INSTRUCTIONS FOR THE TASK>
Everything from the line containing "The height and" through the line containing "The image size is (747, 680)." in the listing below should be copied exactly, and nothing more.

DATA FOR ANALYSIS>
§
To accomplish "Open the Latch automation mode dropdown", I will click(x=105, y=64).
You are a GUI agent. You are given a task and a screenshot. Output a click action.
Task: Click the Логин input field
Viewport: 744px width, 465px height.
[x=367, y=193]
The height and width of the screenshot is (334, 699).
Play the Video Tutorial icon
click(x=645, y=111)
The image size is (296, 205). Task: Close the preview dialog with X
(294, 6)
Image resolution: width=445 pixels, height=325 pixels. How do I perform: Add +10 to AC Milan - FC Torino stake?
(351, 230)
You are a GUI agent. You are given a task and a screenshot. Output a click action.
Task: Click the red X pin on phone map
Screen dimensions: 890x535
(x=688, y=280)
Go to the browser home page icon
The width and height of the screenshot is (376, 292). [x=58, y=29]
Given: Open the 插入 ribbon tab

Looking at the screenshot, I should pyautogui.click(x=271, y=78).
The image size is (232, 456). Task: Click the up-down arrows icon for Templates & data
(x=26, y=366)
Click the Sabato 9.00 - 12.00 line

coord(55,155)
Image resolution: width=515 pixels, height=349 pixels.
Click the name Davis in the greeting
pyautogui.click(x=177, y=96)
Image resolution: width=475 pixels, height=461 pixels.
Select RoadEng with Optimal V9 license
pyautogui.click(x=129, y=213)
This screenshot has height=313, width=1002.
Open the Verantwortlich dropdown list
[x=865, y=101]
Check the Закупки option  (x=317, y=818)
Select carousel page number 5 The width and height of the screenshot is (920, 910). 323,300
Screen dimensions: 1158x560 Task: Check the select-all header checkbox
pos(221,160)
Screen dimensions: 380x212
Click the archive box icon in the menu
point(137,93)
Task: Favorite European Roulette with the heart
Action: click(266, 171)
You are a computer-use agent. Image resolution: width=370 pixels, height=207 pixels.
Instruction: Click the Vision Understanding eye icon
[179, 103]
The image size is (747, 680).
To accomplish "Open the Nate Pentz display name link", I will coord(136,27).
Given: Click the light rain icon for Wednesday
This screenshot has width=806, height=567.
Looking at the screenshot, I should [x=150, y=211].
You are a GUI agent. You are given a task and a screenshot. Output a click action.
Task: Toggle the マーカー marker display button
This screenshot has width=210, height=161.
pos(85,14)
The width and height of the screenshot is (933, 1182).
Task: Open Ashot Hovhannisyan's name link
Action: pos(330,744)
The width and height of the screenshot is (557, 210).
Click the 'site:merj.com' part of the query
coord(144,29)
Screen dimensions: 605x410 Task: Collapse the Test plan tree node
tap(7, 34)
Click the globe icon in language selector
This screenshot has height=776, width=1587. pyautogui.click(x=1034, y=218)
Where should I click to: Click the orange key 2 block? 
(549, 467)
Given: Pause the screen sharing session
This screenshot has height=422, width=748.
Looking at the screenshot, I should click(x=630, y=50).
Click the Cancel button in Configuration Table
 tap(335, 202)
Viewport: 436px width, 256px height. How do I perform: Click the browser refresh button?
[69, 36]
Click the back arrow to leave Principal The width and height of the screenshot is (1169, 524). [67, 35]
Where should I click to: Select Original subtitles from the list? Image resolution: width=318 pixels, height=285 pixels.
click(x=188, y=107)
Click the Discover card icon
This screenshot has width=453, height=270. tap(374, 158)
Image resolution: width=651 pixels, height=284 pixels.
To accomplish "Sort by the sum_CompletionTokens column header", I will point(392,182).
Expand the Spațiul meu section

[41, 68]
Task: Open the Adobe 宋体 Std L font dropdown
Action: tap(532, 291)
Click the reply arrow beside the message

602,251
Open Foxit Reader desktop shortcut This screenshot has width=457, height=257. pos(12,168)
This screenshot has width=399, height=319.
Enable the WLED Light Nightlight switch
§
SOLVED EXERCISE>
The height and width of the screenshot is (334, 699).
Play the Video Tutorial icon
click(x=645, y=111)
The image size is (296, 205). Task: Close the preview dialog with X
(294, 6)
Image resolution: width=445 pixels, height=325 pixels. How do I perform: Add +10 to AC Milan - FC Torino stake?
(351, 230)
You are a GUI agent. You are given a task and a screenshot. Output a click action.
Task: Click the red X pin on phone map
Screen dimensions: 890x535
(x=688, y=280)
Go to the browser home page icon
The width and height of the screenshot is (376, 292). [x=58, y=29]
Given: Open the 插入 ribbon tab

Looking at the screenshot, I should pyautogui.click(x=271, y=78).
The image size is (232, 456). Task: Click the up-down arrows icon for Templates & data
(x=26, y=366)
Click the Sabato 9.00 - 12.00 line

coord(55,155)
Image resolution: width=515 pixels, height=349 pixels.
Click the name Davis in the greeting
pyautogui.click(x=177, y=96)
Image resolution: width=475 pixels, height=461 pixels.
Select RoadEng with Optimal V9 license
pyautogui.click(x=129, y=213)
This screenshot has height=313, width=1002.
Open the Verantwortlich dropdown list
[x=865, y=101]
Check the Закупки option  (x=317, y=818)
Select carousel page number 5 The width and height of the screenshot is (920, 910). 323,300
Screen dimensions: 1158x560 Task: Check the select-all header checkbox
pos(221,160)
Screen dimensions: 380x212
Click the archive box icon in the menu
point(137,93)
Task: Favorite European Roulette with the heart
Action: click(266, 171)
You are a computer-use agent. Image resolution: width=370 pixels, height=207 pixels.
Instruction: Click the Vision Understanding eye icon
[179, 103]
The image size is (747, 680).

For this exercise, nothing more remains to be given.